»»
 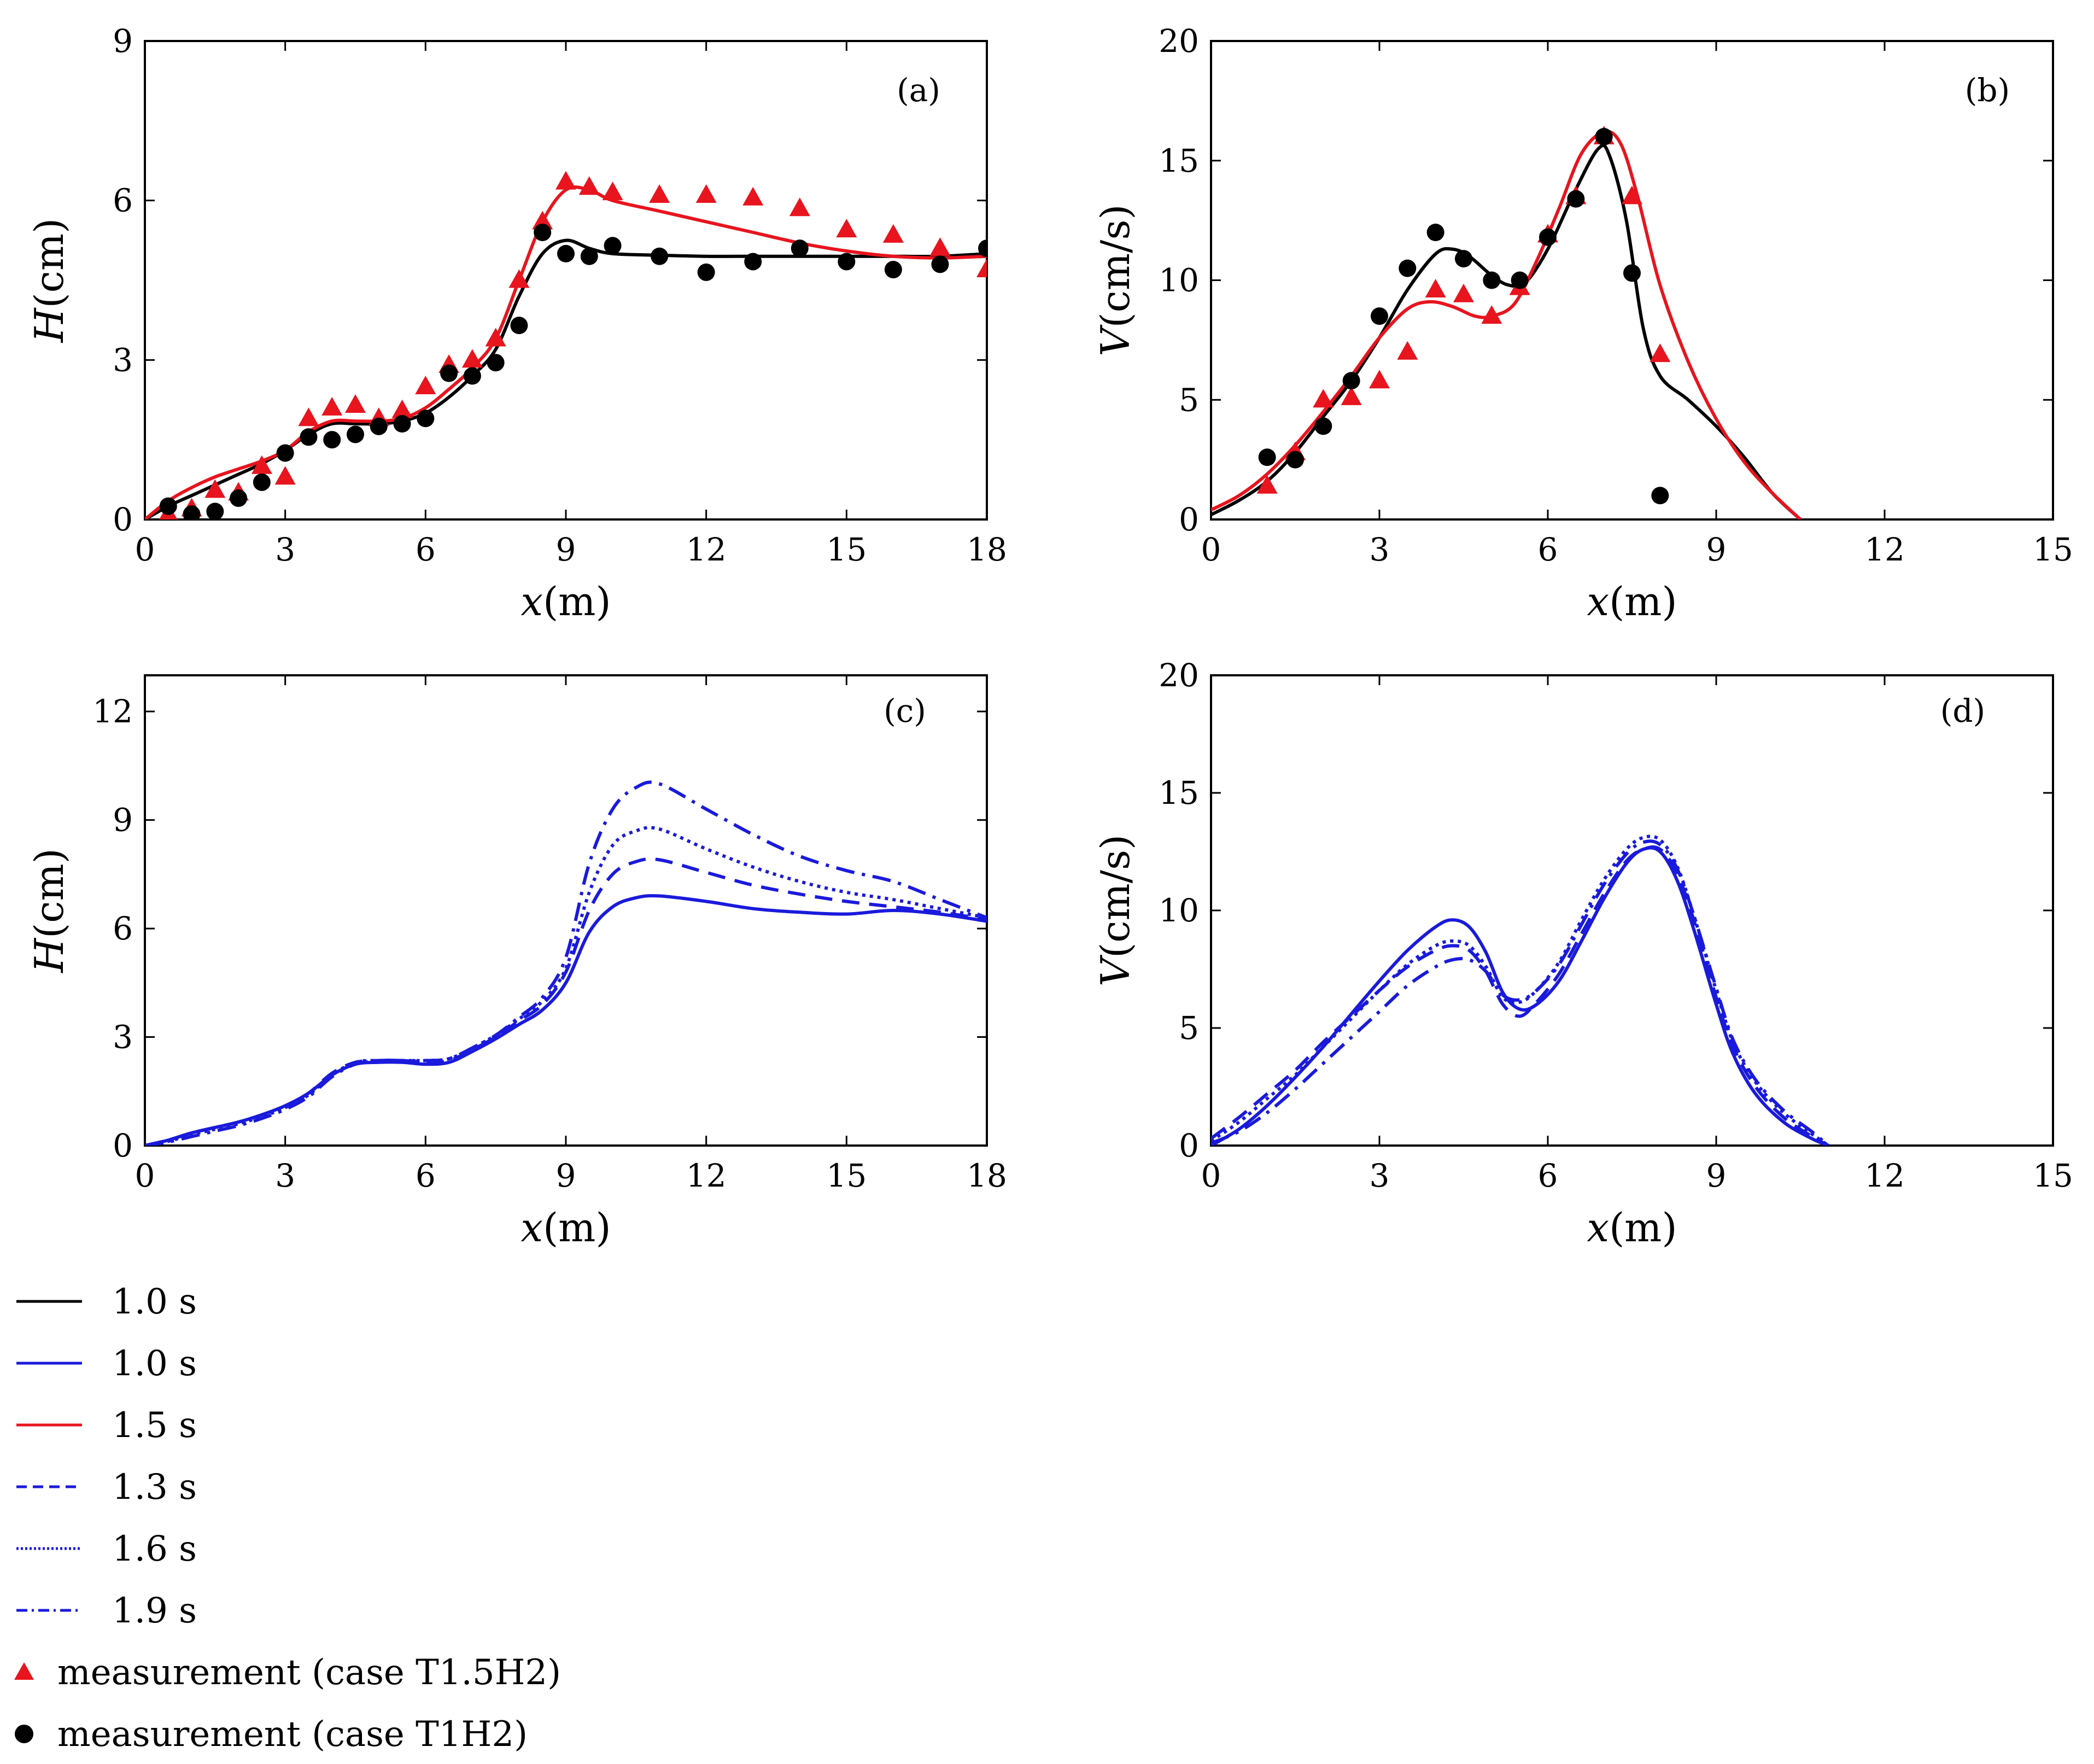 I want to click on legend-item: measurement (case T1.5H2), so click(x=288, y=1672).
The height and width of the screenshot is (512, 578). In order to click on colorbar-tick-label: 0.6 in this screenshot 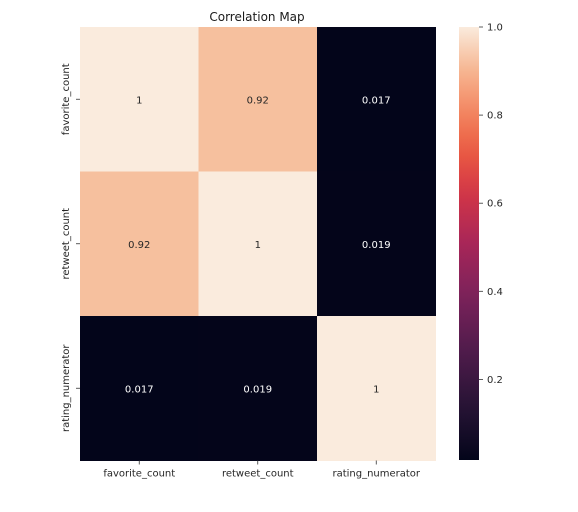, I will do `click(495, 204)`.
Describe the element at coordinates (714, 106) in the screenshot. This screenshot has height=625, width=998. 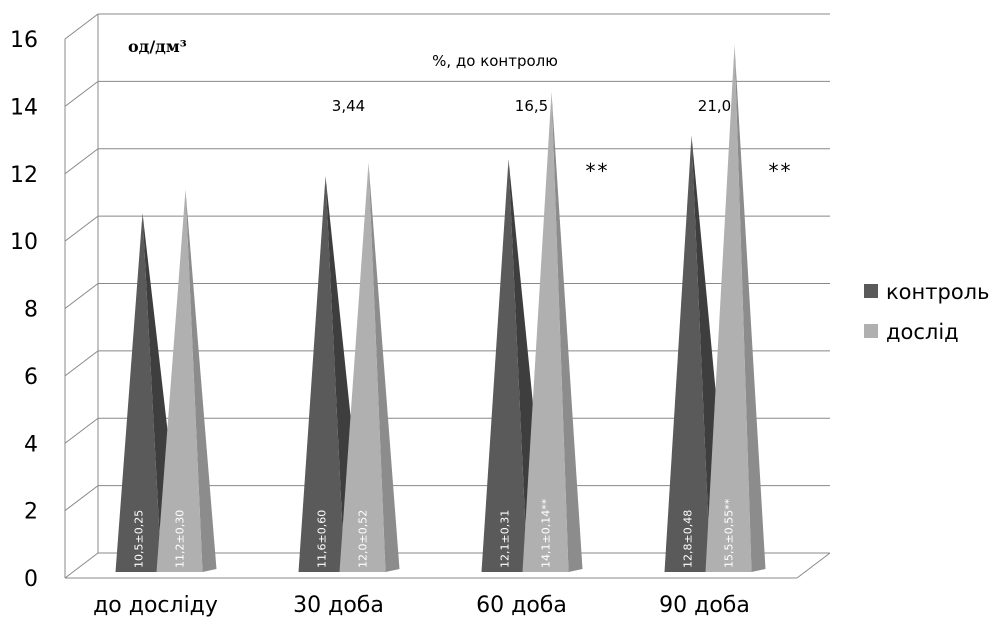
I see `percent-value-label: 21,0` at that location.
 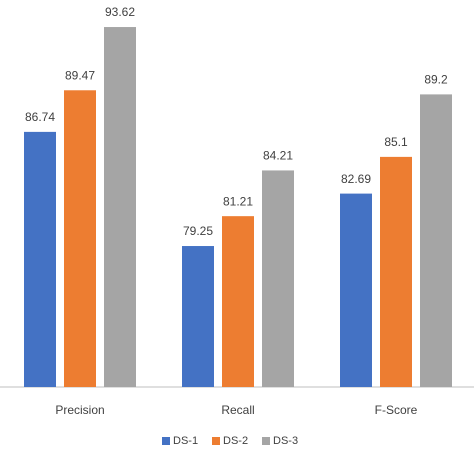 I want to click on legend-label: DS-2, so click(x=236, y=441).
««
**Exercise objective:** Return the records from the line with "Describe the element" through the end as a JSON list of strings, one string per line, skipping blank lines and leaving out the pictures.

**Your solution:**
[
  "Describe the element at coordinates (714, 106) in the screenshot. This screenshot has height=625, width=998. ",
  "I see `percent-value-label: 21,0` at that location.",
  "  I want to click on legend-label: DS-2, so click(x=236, y=441)."
]